Now we confront the main source of redundancy in both `Product`{.python} and
`Power`{.python}: that different sets of powers can multiply to the same result;
and indeed that raising different `base`{.python} values to appropriate
`exp`{.python}onents can also produce the same result.

We will avoid this redundancy by only allowing elements of a `Product`{.python}
to have `base`{.python} values which are
[prime](https://en.wikipedia.org/wiki/Prime_number), or the special value
`0`{.python} (we will actually revisit this in a later post, but that's for
another day!).

To implement this normalisation, we need some helper functions to
[factorise](https://en.wikipedia.org/wiki/Integer_factorization) `base`{.python}
values.

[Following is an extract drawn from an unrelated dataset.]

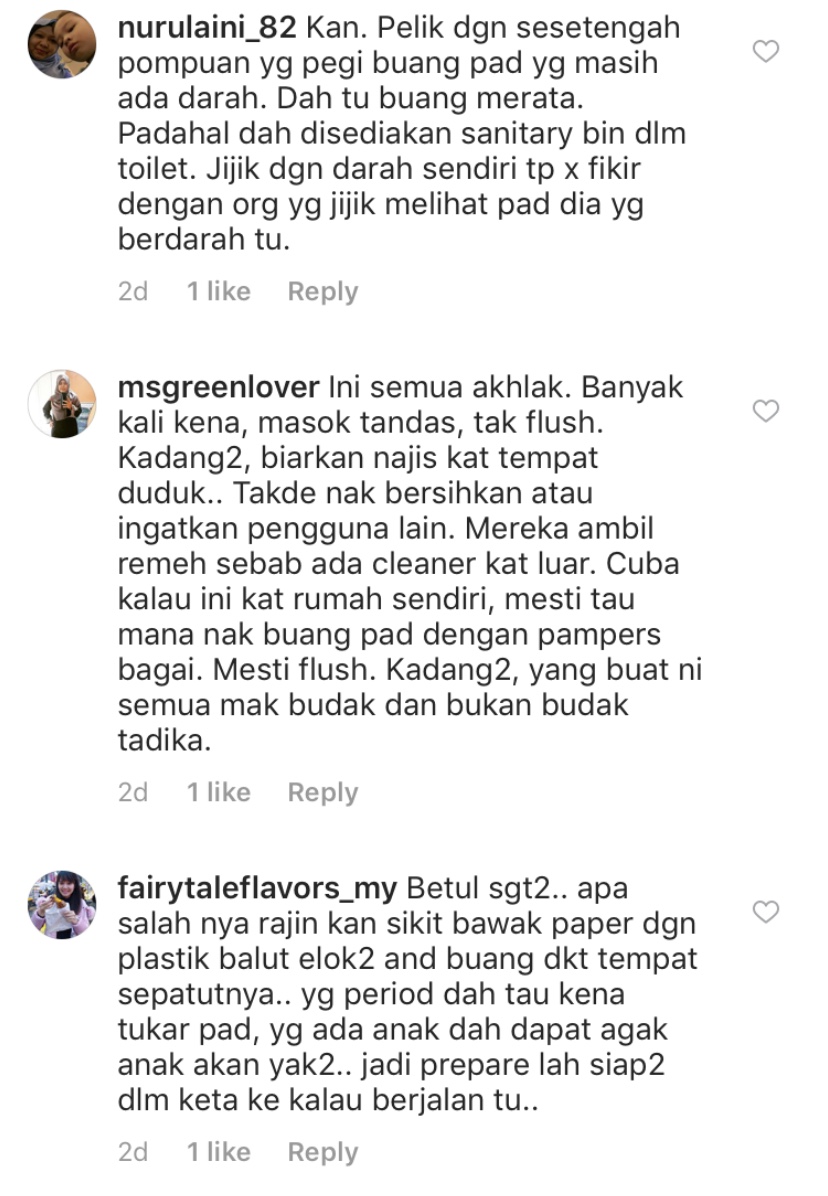Tap msgreenlover's comment text about akhlak

coord(409,564)
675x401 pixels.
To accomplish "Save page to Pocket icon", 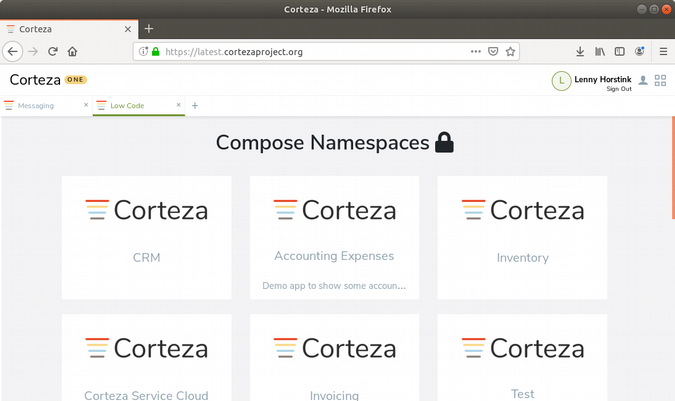I will coord(493,51).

There are many algorithms we could use, and the details aren't too
important for our purposes; you can expand the following box to see the
implementation I've used.

<details class="odd">
<summary>Implementation of `factorise`{.python}</summary>

Factorising can be slow, and was the bottleneck in my initial experiments. The
following function uses a few tricks to speed up calculations, compared to a
naïve approach:

 - The `lru_cache`{.python} decorator gives the function a
   [memo table](https://en.wikipedia.org/wiki/Memoization), so results which
   have previously been calculated can be quickly re-used. Note that we cannot
   use this decorator on a recursive function (like `Product`{.python} itself),
   since it results in weird inconsistencies!
 - During startup there is a one-time cost to calculate the primes up to 1000,
   which are used to factor small numbers.
 - If we have to calculate the factors of some large number, we use a "wheel
   factorisation" algorithm, which is at least faster than brute-force search!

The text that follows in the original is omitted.